Fukuda is interested in “distortion” as a characteristic of basket weaving. “As I coil the thread around the core and shape it while holding the layers together, I look for the cause of distortion in the nature of the material, the direction of work and the angle of layers to effectively incorporate these elements into my work. The elasticity and shape of the core significantly affect the weaving process, as the thread constantly holds back the force of the core trying to bounce back outward.” By selecting materials and methods for weaving with the natural distortion in mind, Fukuda saw the possibility of developing twists and turns. “I find it interesting to see my intentions and the laws of nature influencing each other to create forms.”
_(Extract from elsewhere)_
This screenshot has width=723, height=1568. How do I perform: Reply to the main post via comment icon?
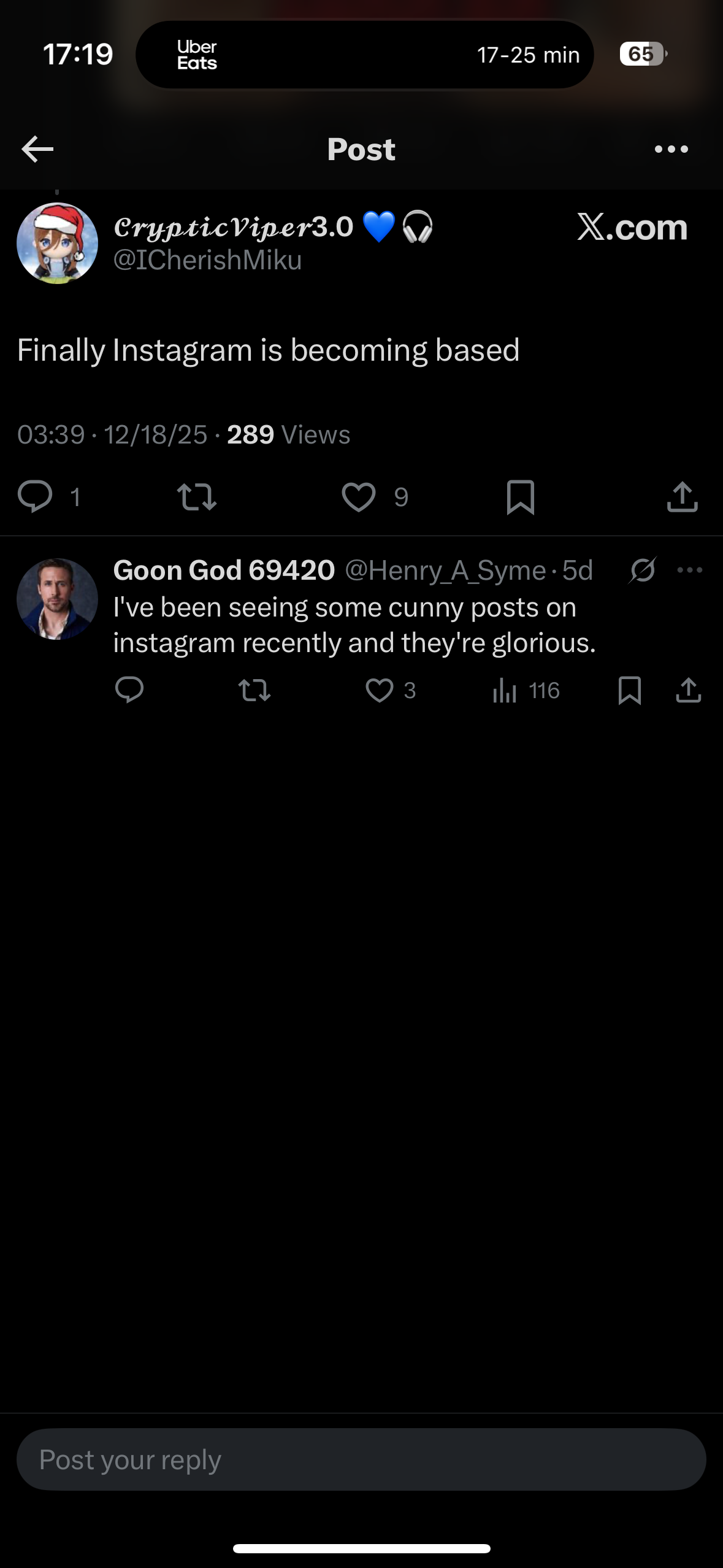[35, 496]
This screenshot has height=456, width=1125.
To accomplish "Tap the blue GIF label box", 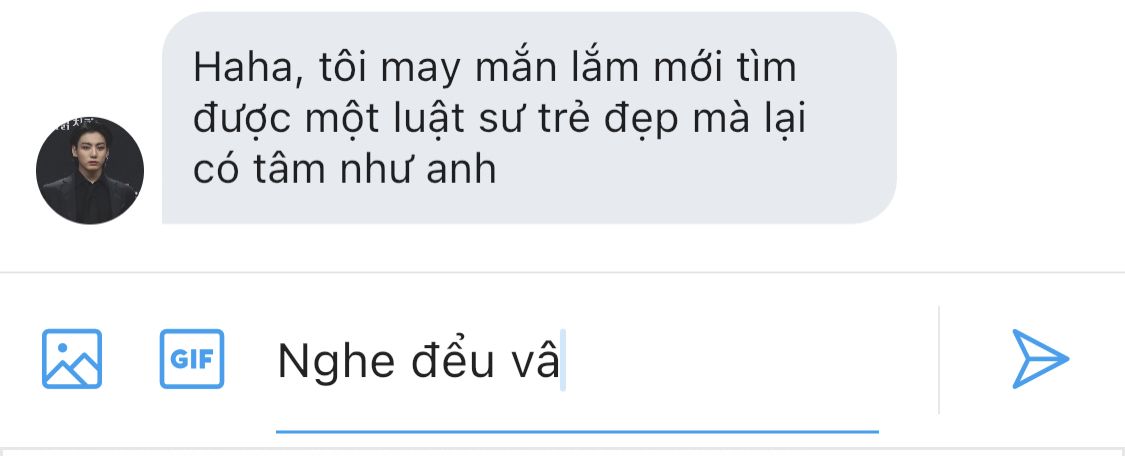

Fukuda’s work, like Leenderste’s, will be well represented at Crowdsourcing the Collective, our Spring 2022 exhibition. Join us at browngrotta arts May 7-15, 2022. Save your space here: https://www.eventbrite.com/e/crowdsourcing-the-collective-a-survey-of-textiles-and-mixed-media-art-tickets-292520014237


Artist Focus: Rachel Max

Rachel Max portrait
Rachel Max in her studio, Photo by Tom Grotta

Rachel Max’s interest in basketry grew out of experiments with the tactile and the textile properties of metals. The UK artist’s work will be included in browngrotta arts’ upcoming exhibition Crowdsourcing the Collective: a survey of textile and mixed media art.  A background in metal work that informs her work, while the materials and techniques used in basketry enable her to create a “fabric” with which to shape sculptural forms. The fabric is a delicate grid structure forming an intricate network of lines that are interlinked. Her pieces are often inspired by natural shapes. The unique shapes that result are endlessly engaging — each takes on a different appearance when viewed from varying vantage points.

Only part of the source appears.